- _Task details_
Locate, in the data below, the line that contains "Viewport: 1108px width, 599px height." and the line that contains "This screenshot has width=265, height=199."; reproduce exactly those two lines and every line between them, nothing more.

(Items from a dataset)
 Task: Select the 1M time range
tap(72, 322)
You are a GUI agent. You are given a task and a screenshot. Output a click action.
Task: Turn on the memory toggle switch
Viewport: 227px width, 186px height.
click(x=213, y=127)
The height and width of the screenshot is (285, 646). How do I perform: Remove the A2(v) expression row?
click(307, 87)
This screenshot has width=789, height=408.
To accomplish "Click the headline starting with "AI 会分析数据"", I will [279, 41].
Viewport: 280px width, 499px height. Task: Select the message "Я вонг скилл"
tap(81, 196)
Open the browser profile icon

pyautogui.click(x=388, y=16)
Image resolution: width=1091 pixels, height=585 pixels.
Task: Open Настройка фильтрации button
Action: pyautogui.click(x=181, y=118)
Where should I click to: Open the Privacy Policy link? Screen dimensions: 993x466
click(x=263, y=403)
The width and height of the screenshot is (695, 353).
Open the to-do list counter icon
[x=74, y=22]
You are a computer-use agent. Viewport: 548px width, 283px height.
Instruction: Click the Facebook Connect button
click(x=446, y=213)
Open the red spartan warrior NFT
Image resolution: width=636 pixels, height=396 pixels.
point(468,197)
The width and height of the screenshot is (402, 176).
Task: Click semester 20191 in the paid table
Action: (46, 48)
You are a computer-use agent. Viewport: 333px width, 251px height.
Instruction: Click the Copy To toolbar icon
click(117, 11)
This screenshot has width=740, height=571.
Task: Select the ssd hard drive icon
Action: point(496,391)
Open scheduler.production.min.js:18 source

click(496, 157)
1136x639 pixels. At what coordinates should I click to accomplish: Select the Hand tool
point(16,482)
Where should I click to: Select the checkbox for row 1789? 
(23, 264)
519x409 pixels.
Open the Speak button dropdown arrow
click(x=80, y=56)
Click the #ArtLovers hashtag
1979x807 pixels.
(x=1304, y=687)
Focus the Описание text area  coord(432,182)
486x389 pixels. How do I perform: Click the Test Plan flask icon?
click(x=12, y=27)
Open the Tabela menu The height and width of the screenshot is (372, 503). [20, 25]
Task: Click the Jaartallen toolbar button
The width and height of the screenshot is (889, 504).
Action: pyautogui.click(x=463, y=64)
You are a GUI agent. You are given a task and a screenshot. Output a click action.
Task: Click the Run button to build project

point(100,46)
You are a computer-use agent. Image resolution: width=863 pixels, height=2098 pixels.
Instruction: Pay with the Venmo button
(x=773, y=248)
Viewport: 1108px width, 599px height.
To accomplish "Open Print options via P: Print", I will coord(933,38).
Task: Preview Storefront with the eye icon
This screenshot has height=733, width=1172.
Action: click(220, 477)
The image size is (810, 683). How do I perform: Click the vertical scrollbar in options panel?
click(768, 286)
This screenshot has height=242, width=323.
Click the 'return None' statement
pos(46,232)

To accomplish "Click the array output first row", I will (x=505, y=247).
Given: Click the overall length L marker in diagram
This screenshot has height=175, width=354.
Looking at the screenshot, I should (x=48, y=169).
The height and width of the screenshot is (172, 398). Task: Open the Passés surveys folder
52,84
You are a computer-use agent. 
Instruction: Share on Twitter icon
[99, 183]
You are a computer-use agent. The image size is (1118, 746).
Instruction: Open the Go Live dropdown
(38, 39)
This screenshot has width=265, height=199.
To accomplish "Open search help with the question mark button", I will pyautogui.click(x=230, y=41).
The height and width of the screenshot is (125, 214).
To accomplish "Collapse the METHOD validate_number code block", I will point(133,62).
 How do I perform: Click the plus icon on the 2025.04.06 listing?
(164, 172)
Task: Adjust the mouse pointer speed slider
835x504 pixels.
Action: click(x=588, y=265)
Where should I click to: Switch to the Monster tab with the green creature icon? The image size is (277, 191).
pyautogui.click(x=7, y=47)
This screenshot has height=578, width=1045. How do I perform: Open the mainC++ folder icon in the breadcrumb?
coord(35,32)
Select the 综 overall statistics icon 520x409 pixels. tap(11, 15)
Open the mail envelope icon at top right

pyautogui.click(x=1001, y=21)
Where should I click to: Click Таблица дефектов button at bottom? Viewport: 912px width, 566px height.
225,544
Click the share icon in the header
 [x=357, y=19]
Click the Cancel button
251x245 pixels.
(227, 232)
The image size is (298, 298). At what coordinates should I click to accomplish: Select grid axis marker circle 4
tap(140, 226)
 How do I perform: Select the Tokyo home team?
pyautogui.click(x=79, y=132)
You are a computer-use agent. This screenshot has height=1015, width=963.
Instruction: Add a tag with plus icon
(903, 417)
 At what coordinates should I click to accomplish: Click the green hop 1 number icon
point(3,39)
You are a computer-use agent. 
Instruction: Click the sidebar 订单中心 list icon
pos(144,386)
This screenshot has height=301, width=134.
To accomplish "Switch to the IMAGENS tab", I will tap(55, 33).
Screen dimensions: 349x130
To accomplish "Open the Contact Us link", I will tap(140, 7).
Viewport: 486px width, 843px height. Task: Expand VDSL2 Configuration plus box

- _Solved exercise_
Viewport: 1108px width, 599px height.
To accomplish "Open Print options via P: Print", I will coord(933,38).
Task: Preview Storefront with the eye icon
This screenshot has height=733, width=1172.
Action: click(220, 477)
The image size is (810, 683). How do I perform: Click the vertical scrollbar in options panel?
click(768, 286)
This screenshot has height=242, width=323.
Click the 'return None' statement
pos(46,232)

To accomplish "Click the array output first row", I will (x=505, y=247).
Given: Click the overall length L marker in diagram
This screenshot has height=175, width=354.
Looking at the screenshot, I should (x=48, y=169).
The height and width of the screenshot is (172, 398). Task: Open the Passés surveys folder
52,84
You are a computer-use agent. 
Instruction: Share on Twitter icon
[99, 183]
You are a computer-use agent. The image size is (1118, 746).
Instruction: Open the Go Live dropdown
(38, 39)
This screenshot has width=265, height=199.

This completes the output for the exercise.